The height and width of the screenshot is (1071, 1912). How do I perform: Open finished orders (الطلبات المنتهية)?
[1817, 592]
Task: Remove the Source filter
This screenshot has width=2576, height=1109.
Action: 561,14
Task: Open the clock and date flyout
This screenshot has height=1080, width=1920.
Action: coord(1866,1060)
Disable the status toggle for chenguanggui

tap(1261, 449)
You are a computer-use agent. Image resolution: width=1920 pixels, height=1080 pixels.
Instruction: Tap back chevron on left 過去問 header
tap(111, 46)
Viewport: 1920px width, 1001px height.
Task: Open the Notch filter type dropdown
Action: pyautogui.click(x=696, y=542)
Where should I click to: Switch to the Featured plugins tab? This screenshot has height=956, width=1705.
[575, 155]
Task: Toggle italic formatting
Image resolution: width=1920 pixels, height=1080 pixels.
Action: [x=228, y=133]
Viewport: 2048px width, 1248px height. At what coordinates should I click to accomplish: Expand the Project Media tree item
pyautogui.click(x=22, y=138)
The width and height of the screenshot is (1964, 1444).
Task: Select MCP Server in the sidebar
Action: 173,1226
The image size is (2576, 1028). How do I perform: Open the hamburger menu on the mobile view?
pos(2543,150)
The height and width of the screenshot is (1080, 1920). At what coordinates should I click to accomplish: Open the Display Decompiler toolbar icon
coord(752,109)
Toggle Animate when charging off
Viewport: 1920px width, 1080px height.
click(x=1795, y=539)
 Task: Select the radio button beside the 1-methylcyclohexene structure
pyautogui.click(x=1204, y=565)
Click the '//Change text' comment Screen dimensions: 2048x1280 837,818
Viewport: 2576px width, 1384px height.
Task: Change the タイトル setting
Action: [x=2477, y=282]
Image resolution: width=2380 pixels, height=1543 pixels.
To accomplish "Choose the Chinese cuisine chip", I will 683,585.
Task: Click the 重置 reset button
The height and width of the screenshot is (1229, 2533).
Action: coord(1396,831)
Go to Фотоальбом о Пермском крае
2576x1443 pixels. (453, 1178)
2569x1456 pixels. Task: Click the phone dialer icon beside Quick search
※ ※ ※
- _Work required_: Output an exact copy of the lines beginning at the one that holds "Image resolution: width=2380" and running through the final line of the records.

- _Answer for this exercise_:
Image resolution: width=2380 pixels, height=1543 pixels.
To accomplish "Choose the Chinese cuisine chip", I will 683,585.
Task: Click the 重置 reset button
The height and width of the screenshot is (1229, 2533).
Action: coord(1396,831)
Go to Фотоальбом о Пермском крае
2576x1443 pixels. (453, 1178)
2569x1456 pixels. Task: Click the phone dialer icon beside Quick search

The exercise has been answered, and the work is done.